## [EXERCISES]
1. Transcribe part of the article on The Getaway and Vice City, beginning at the words "Though it’s natural" and stopping after the words "before its release.".
2. Write the next part of the article on The Getaway and Vice City, following on from its final sentence.

## [DOCUMENT EXCERPT]
——
Though it’s natural for games to remind us about a time and a place in our lives, they often accidentally tell us a lot about the period in which they were created. Street Fighter‘s Zangief may have established an archetype of the slow-but-powerful grappler, but the design of Zangief himself – alongside his stage and musical motif – tells us a lot about how Russia was viewed in the immediate post-Soviet era. Desert Strike‘s fictional return to the Middle East also tells us much about the general mistrust of Saddam Hussein that had culminated in the first Gulf War the year before its release.
When The Getaway was released, the actual Return to the Gulf was still, just about, in the future (neat segue, eh?). The winter of 2002 wasn’t a bad time for me personally: I was at university and, courtesy of the Student Loans Company, I had access to the kind of cash supply that no ordinary secondary-school Saturday job could grant you. I felt pretty much indestructible. Which was just as well, really: I was only a few weeks from being involved in a potentially nasty car crash with a lorry.
Still, I didn’t know that at the time. What I did know was that two incredibly exciting open-world games were launching within a few weeks of each other on the PS2. For the first time in my life, I also had the means to acquire both without having to resort to trades, schemes or nefarious plans of any kind.
The first of these needs no introduction. Set in a Scottish reimagining of 1980s Miami, Grand Theft Auto: Vice City managed to both improve on the mechanics of its immediate predecessor and dramatically shift the series’ narrative style, even if Rockstar’s tongue was (for now) still quite firmly in its cheek.
The later release, Team Soho’s The Getaway, was Vice City’s polar opposite in a lot of ways. Where the Rockstar title was largely playing for laughs, The Getaway was deadly serious. Where Team Soho sought to impose realistic rules on the player, Vice Cityallowed them to be nigh-on superhuman. Perhaps most crucially for this article, Vice City was a neon-drenched adventure playground cunningly disguised as a city, while The Getaway featured a lovingly detailed model of contemporary London.
There’s a delicious irony looking back at these two in 2019. Though The Getaway enjoyed revelling in being incredibly contemporary and modern, the fact that Vice City was set in 1986 means that, as of this year, we are now temporally further from the release of Getaway than Vice City was its setting.
The Getaway is an unusual historical artefact. Media containing glimpses of a world gone by are nothing new – old episodes of Doctor Who contain some fantastic shots of manky old London docklands that have subsequently become hugely gentrified and sought after. The Getaway is different because it gives us more than just a glimpse: it’s a living, breathing model that we can visit and interact with at any time.
Now the actual game contained in The Getaway is a pretty interesting one in its own right. Not only is it perhaps the only major video game tribute to the British gangster films of the nineties/noughties, but it completely eschewed traditional onscreen elements in order to force players to count their look to the physical condition of their character to assess damage. It might look a bit hammy today, but it was also one of the first games to take the quality of its acting seriously.
——
## [MATERIAL SUPPLIED]
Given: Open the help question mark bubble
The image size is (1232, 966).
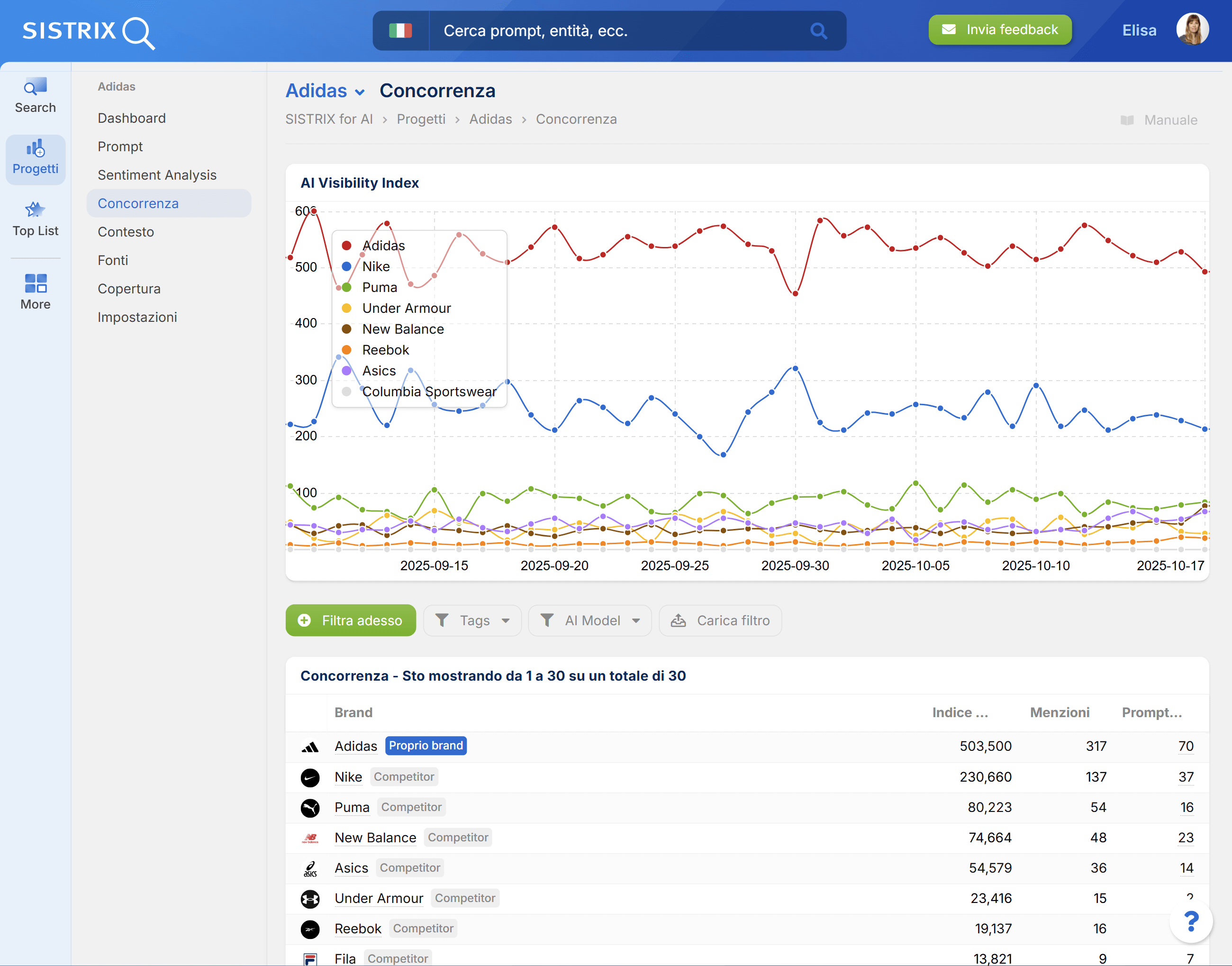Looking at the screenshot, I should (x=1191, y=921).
——
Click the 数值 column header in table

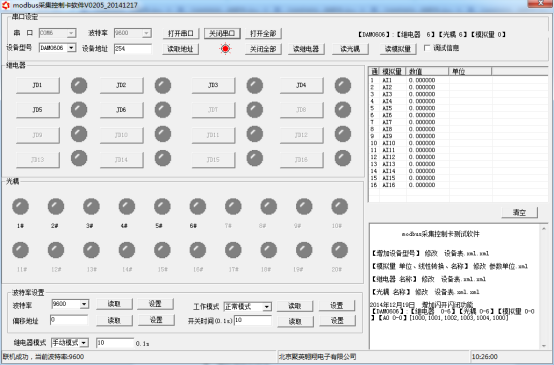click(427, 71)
——
## [THE RESULTS]
1.
Though it’s natural for games to remind us about a time and a place in our lives, they often accidentally tell us a lot about the period in which they were created. Street Fighter‘s Zangief may have established an archetype of the slow-but-powerful grappler, but the design of Zangief himself – alongside his stage and musical motif – tells us a lot about how Russia was viewed in the immediate post-Soviet era. Desert Strike‘s fictional return to the Middle East also tells us much about the general mistrust of Saddam Hussein that had culminated in the first Gulf War the year before its release.

2.
However, I don’t want to delve much more into that; my main interest was, and still is, the “free roam” mode that unlocked once the story was over, offering that gloriously detailed dollop of central London geography. Why does it matter? After all, for many of us the turn of the millennium doesn’t feel like it was that long ago. Is the London of 2002 that much different from the London of today? Let’s go on a trip and find out.
An offer you can’t refuse…
To begin, let’s start where so many of my student era tube journeys ended, emerging from Tottenham Court Road station, on the south side of Oxford Street adjacent to Charing Cross Road. The central University of London library is a short walk north east from here, and this just happened to be my favourite exit from the station. If you can have a favourite exit. Is that a bit weird?
The first thing that greets us is a little note of caution: if we look behind us in The Getaway, we’ll find that the station exit has somehow metamorphosed into a branch of mobile phone shop the Link. Considering so many other tube stations were modelled in painstaking detail, I’m not sure why this one didn’t make the cut. Did they do a deal to feature a certain number of Link branches, I wonder?
Either way, it hammered home the fact that, though relatively unparalleled with its level of detail, The Getaway’s version of London wasn’t perfect or complete by any means. At the time, I chuckled because having bought the game during one of my many sorties up to town, the shop I’d bought it from didn’t exist on the game map. I’m easily amused.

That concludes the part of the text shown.